[SHORT EXERCISE A]
Answer these questions about the biathlon trials text:
(i) Against what does a performance percentage measure an athlete's finishing time?
(ii) How many of an athlete's results are averaged for the overall ranking at the end of the trials?
(iii) Which members of Biathlon Canada's senior team had prequalified for the first World Cup tour?

[TEXT EXCERPT]
The national-team trials, also known as the “Tour 1 Selection Trials”, ultimately boil down to what Biathlon Canada calls performance percentages, which measures an athlete’s finishing time in a given race against the average of of the top-three finishers’ times in that race. One bad race isn’t a deal-breaker; they consider the best two out of three. At the end of the trials, an athlete’s top-two results (specifically their performance percentages) are averaged for their overall ranking.

Going into the trials, two women and one man on Biathlon Canada’s senior team had prequalified for the first World Cup tour (World Cups 1, 2 & 3): Rosanna Crawford, Julia Ransom and Scott Gow, according to a national-team program dated Aug. 30, 2017.

[AVAILABLE RECORDS]
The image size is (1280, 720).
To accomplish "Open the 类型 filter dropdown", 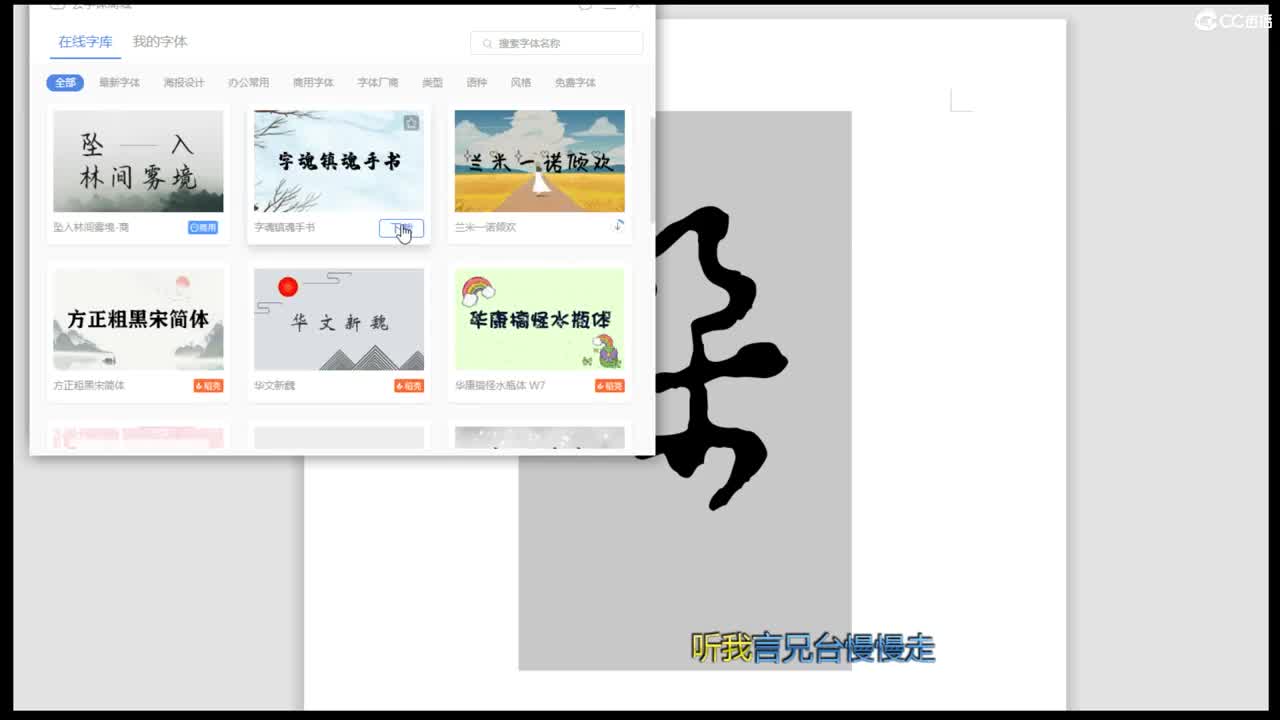I will [x=433, y=83].
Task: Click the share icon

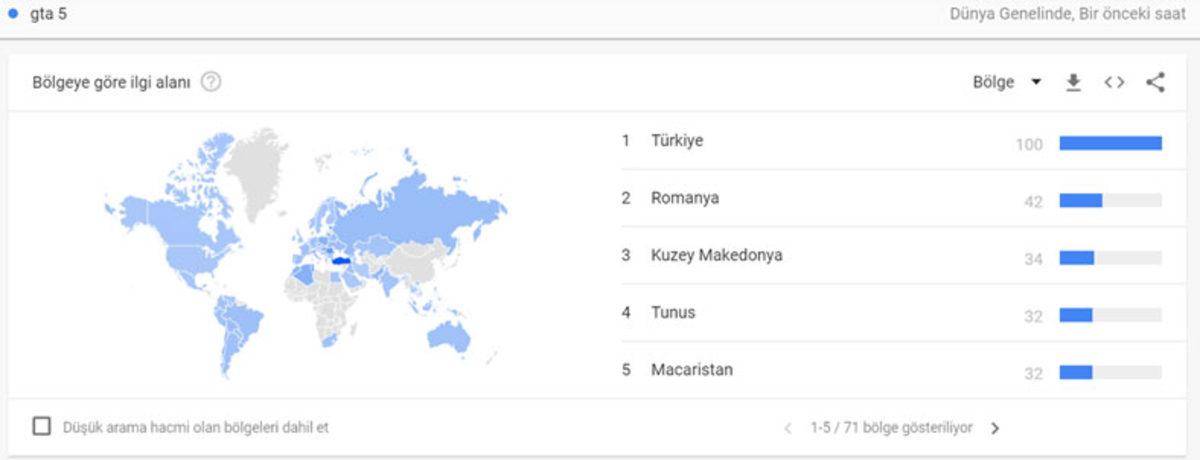Action: (x=1155, y=83)
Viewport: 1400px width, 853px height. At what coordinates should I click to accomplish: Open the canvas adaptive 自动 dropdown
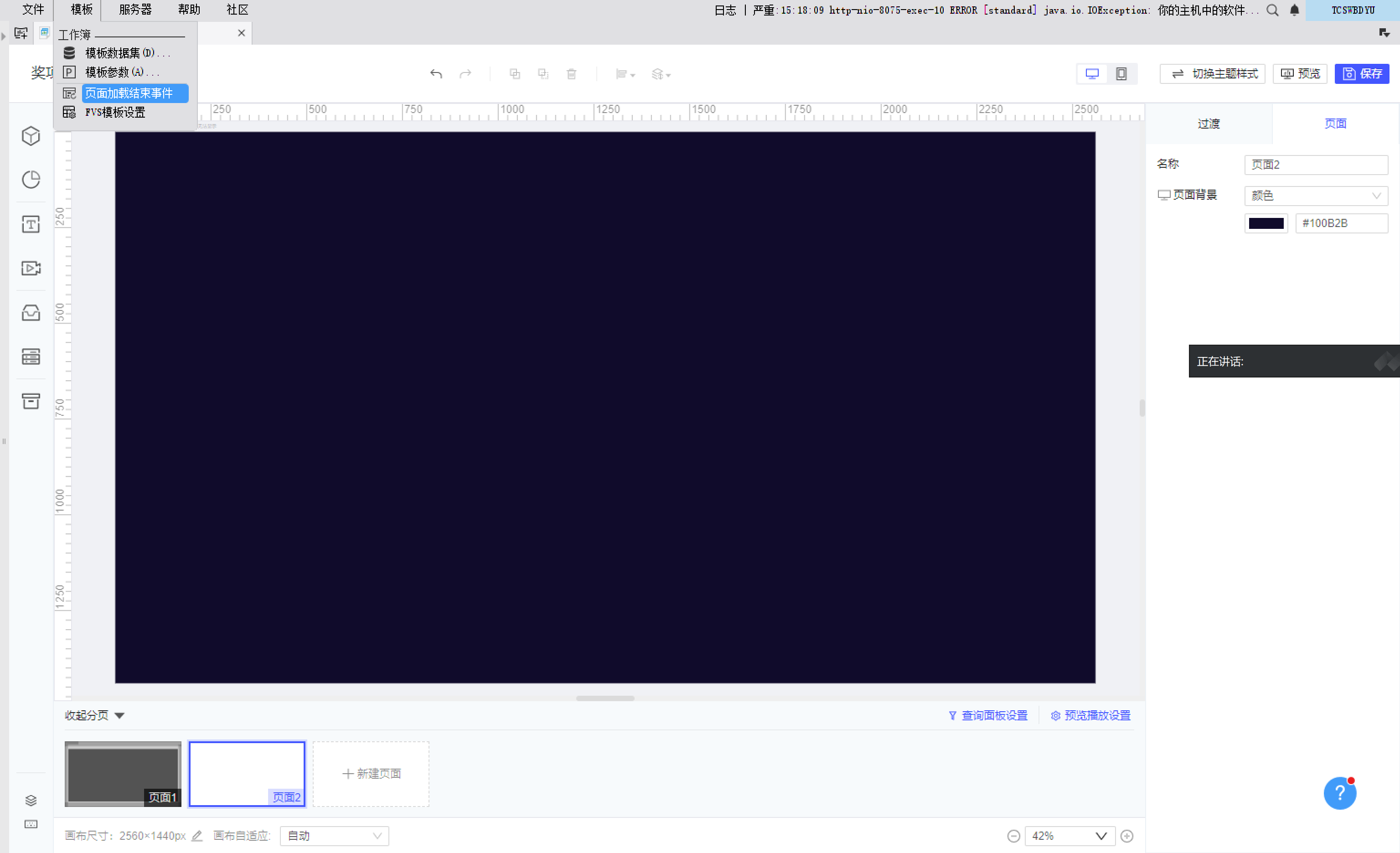coord(334,836)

[SHORT EXERCISE B]
Can you lay out the records as a two-column CSV with columns "request" and "location", one row per request? Start at the line containing "Task: Click the share icon" and continue through the end of the records. Put each field in quotes, replace line breaks with spaces, and leave out the pictures.

[TASK RESPONSE A]
(i) The average of the top-three finishers' times in that race.
(ii) Two: the athlete's top-two results.
(iii) Rosanna Crawford, Julia Ransom and Scott Gow.

[TASK RESPONSE B]
request,location
"Task: Click the share icon","Action: (x=1155, y=83)"
"Viewport: 1400px width, 853px height. At what coordinates should I click to accomplish: Open the canvas adaptive 自动 dropdown","coord(334,836)"